### WHAT YOU WILL DO
From the listing below, copy only the lines running from the line that contains "The width and" to the line that contains "Click the View", both included.

### AVAILABLE DATA
···

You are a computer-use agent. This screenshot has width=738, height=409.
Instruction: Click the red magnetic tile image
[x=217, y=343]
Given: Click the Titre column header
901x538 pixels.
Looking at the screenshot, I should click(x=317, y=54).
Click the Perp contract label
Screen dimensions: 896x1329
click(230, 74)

···

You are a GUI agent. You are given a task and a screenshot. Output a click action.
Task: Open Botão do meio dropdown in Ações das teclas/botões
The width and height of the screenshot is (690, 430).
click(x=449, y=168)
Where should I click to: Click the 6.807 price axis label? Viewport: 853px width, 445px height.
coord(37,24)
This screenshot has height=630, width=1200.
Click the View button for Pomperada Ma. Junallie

···

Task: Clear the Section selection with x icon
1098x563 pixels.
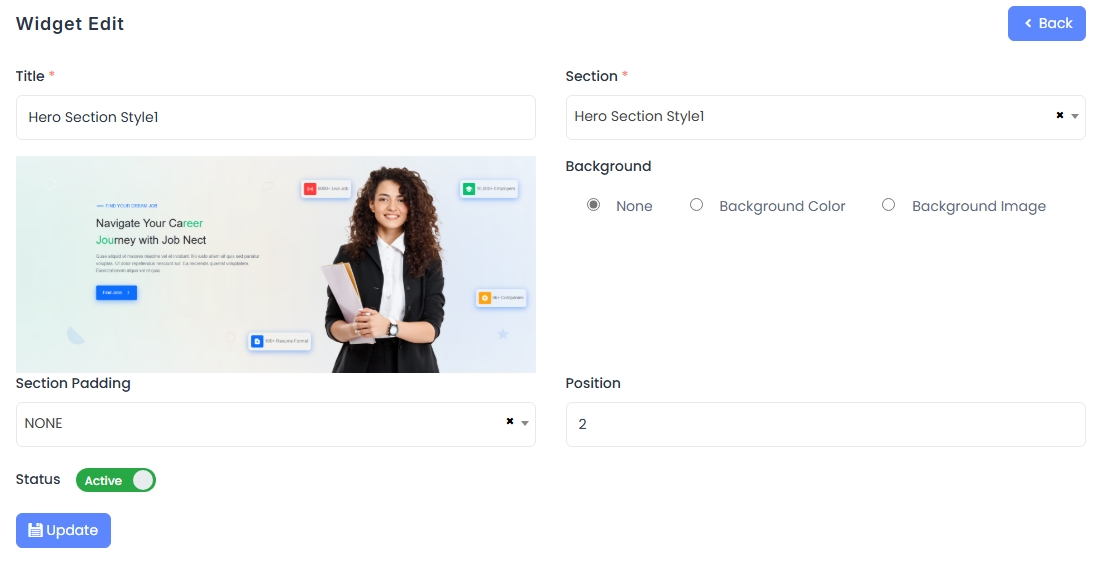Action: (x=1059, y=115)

···

### WORKED SOLUTION
The width and height of the screenshot is (690, 430).
click(x=449, y=168)
Where should I click to: Click the 6.807 price axis label? Viewport: 853px width, 445px height.
coord(37,24)
This screenshot has height=630, width=1200.
Click the View button for Pomperada Ma. Junallie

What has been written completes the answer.